第4話



「は? 友達?」


 だだっ広いホテルのロビーで、俺は読んでいた新聞から顔を上げ、思わず聞き返した。ソファの隣に座ったユウは、両手で顔を覆ったまま、こくこくと頷いた。

「リアちゃんに、友達ができたらしい……」

「は? いや……よかったじゃねーの。なんでそんな落ち込んでるんだよ」

「それはだって……だってさぁ……」

 めんどくさいな、と新聞記事に目を戻す。

「いい歳してやきもちかよ。気持ち悪い」

「そんなんじゃないってぇ」

「あっそ」

 聞き流して新聞を読んでいると、背後から首を締めるように抱きつかれる。

「おやおやー? 今日は珍しく、我らがユウ君が落ち込んでいるようだねぇ」

「ぐえ」

 アヤセだった。

「名無し君、これはチャンスなのでは? 十年以上にわたるユウの絶対王政を覆す、革命の時なのでは?」

「か、革命の前に、俺の大動脈を解放してくれ」

 どうにかアヤセの首絞めから抜け出したが、咳が止まらない。そんな俺に構うこととなく、アヤセが楽しそうに続けた。

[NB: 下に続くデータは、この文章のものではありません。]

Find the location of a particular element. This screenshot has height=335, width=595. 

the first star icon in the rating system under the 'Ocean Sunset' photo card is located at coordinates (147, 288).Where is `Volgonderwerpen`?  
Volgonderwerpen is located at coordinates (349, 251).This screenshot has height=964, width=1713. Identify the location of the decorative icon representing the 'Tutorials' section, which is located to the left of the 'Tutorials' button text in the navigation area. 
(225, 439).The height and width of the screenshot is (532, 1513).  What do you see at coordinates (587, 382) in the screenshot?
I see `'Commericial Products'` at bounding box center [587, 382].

「いやーなんでもね? リアちゃんのリアちゃんじゃない方が言うにはね、どうやら彼女には男の子の友達ができたらしいぞ。公園で出会って、その日に友達になるなんて、あの子も意外とやり手じゃあないかー!」

「もう無理死にたい」

 はっはっは! と高らかにアヤセが笑い声をあげた。酒も入っていないのに、彼女はいつもこんな感じに素面でテンションが高い。それがたまに羨ましくもあるが、絡まれる身としてはもう少し静かにしていてもらいたいものだ。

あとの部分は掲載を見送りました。